Grieving Patricia Pickens: Introduction

 Stephen Ministry produces a resource called Journeying Through Grief.  We’ve given hundreds of books and gifts away to those suffering the loss of a loved one.  Each time a book is sent, a handwritten card or letter is enclosed with a gift card.  Demand has been steady and our purchases of the materials have increased in volume and frequency.

I discovered the resource less than five years after the death of my mother.  In several handwritten notes to the grieving, I confessed my desire to receive the same care I was offering.  Gifts, that the giver would like to receive, are the best kind.  During more than a decade of pastoral ministry, I have been giving the gift I hoped to one day receive.


Hope deferred makes the heart sick but a longing fulfilled is a tree of life (Proverbs 13:12).  I write under the weighty realization that no one is coming for me; no one is coming to journey through my grief with me.  Twelve years of journeying through other people’s grief, while ignoring my own grief, has made my heart sick.  Publishing this book is a longing fulfilled.

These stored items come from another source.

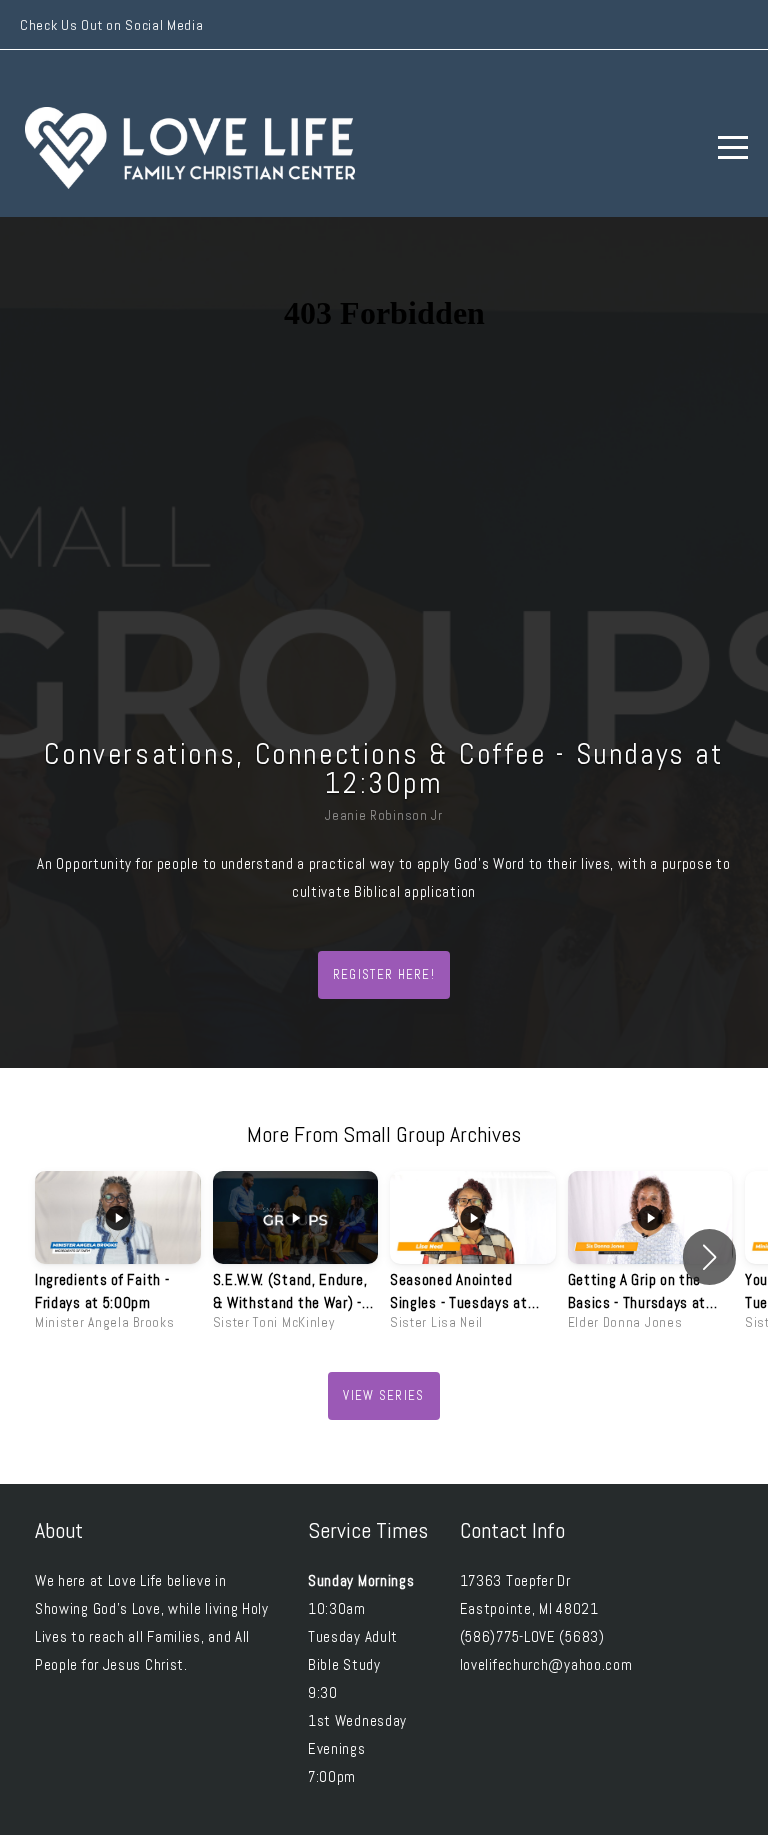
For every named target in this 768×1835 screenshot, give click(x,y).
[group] (118, 1256)
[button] (709, 1257)
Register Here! (384, 974)
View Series (383, 1395)
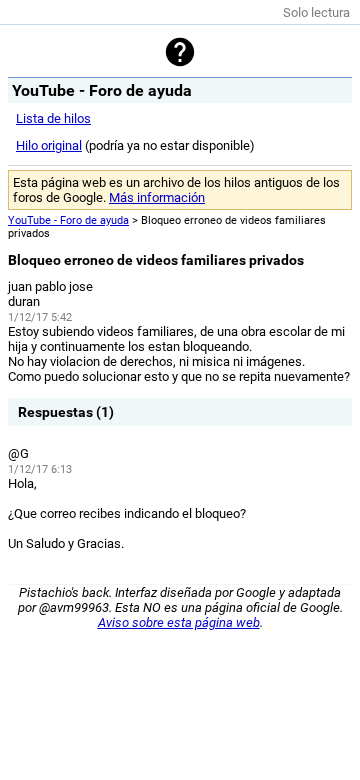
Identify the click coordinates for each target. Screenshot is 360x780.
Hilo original (49, 145)
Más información (157, 197)
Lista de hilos (53, 118)
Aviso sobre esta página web (179, 622)
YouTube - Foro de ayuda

I’ve longed to write a book and like many wannabe authors, have dozens of partially finished projects littering the cloud.  Change comes when present realities are more painful than future possibilities.  Waiting for someone to come and care about my grief is more painful than finishing a journey I’ve watched so many others take.


Kenneth C. Haugk wrote the Journeying Through Grief series.  A reread of his work is fomenting dozens of authors, scriptures and unuttered groanings within me.  In writing while I read, his themes are keeping me on track.  How then do I keep these words from the gravitational pull of some many others I've penned and left incomplete?


A blog will do.


Exposing my grief and allowing people to poke and critique borders exhibitionism.  Publishing is however making writings public.  Availability to people is a violation of the intimate uncovering of grief surrounding my mother and a longing fulfilled.  Few readers will be a relief in that I get the butter of completing a thought without the guns of banter with commentators.  Publishing, I am seeing, is a part of the journey. 


Who reads is much less important than who writes.  I am writing because of the heartbreaking truth that no one is coming for me.  If Kenneth Haugk’s words are going to minister to my hurt, I’m going to have to pour them over my own wound.  With these first keystrokes, I pour.